### Input data
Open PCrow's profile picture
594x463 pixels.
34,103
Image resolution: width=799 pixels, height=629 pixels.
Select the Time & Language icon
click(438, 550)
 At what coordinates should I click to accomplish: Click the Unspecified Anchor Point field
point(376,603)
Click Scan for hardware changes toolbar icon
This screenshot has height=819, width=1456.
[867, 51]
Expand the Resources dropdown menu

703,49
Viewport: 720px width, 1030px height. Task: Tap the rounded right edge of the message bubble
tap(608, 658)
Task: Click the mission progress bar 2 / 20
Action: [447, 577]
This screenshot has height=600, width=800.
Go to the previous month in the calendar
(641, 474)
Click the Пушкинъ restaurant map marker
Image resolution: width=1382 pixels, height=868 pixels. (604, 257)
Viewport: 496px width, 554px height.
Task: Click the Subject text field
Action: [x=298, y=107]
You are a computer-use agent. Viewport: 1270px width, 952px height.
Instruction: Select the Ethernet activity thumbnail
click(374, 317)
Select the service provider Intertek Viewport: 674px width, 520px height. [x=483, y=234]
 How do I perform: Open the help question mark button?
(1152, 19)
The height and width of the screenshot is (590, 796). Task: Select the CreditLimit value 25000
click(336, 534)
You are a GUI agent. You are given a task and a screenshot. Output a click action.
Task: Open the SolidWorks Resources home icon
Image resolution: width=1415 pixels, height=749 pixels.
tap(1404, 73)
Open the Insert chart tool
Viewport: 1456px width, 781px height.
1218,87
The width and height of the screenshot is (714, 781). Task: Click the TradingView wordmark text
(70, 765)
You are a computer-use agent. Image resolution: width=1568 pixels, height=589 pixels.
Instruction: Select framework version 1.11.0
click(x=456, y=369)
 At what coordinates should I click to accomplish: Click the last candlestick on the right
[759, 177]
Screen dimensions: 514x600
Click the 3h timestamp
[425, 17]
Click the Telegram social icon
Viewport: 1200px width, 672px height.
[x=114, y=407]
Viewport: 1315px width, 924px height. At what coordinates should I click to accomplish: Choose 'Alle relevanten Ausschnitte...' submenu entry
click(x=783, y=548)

### What is being asked
All entries above are to be repeated verbatim, down to the last line.

### Solved problem
Open PCrow's profile picture
594x463 pixels.
34,103
Image resolution: width=799 pixels, height=629 pixels.
Select the Time & Language icon
click(438, 550)
 At what coordinates should I click to accomplish: Click the Unspecified Anchor Point field
point(376,603)
Click Scan for hardware changes toolbar icon
This screenshot has height=819, width=1456.
[867, 51]
Expand the Resources dropdown menu

703,49
Viewport: 720px width, 1030px height. Task: Tap the rounded right edge of the message bubble
tap(608, 658)
Task: Click the mission progress bar 2 / 20
Action: [447, 577]
This screenshot has height=600, width=800.
Go to the previous month in the calendar
(641, 474)
Click the Пушкинъ restaurant map marker
Image resolution: width=1382 pixels, height=868 pixels. (604, 257)
Viewport: 496px width, 554px height.
Task: Click the Subject text field
Action: [x=298, y=107]
You are a computer-use agent. Viewport: 1270px width, 952px height.
Instruction: Select the Ethernet activity thumbnail
click(374, 317)
Select the service provider Intertek Viewport: 674px width, 520px height. [x=483, y=234]
 How do I perform: Open the help question mark button?
(1152, 19)
The height and width of the screenshot is (590, 796). Task: Select the CreditLimit value 25000
click(336, 534)
You are a GUI agent. You are given a task and a screenshot. Output a click action.
Task: Open the SolidWorks Resources home icon
Image resolution: width=1415 pixels, height=749 pixels.
tap(1404, 73)
Open the Insert chart tool
Viewport: 1456px width, 781px height.
1218,87
The width and height of the screenshot is (714, 781). Task: Click the TradingView wordmark text
(70, 765)
You are a computer-use agent. Image resolution: width=1568 pixels, height=589 pixels.
Instruction: Select framework version 1.11.0
click(x=456, y=369)
 At what coordinates should I click to accomplish: Click the last candlestick on the right
[759, 177]
Screen dimensions: 514x600
Click the 3h timestamp
[425, 17]
Click the Telegram social icon
Viewport: 1200px width, 672px height.
[x=114, y=407]
Viewport: 1315px width, 924px height. At what coordinates should I click to accomplish: Choose 'Alle relevanten Ausschnitte...' submenu entry
click(x=783, y=548)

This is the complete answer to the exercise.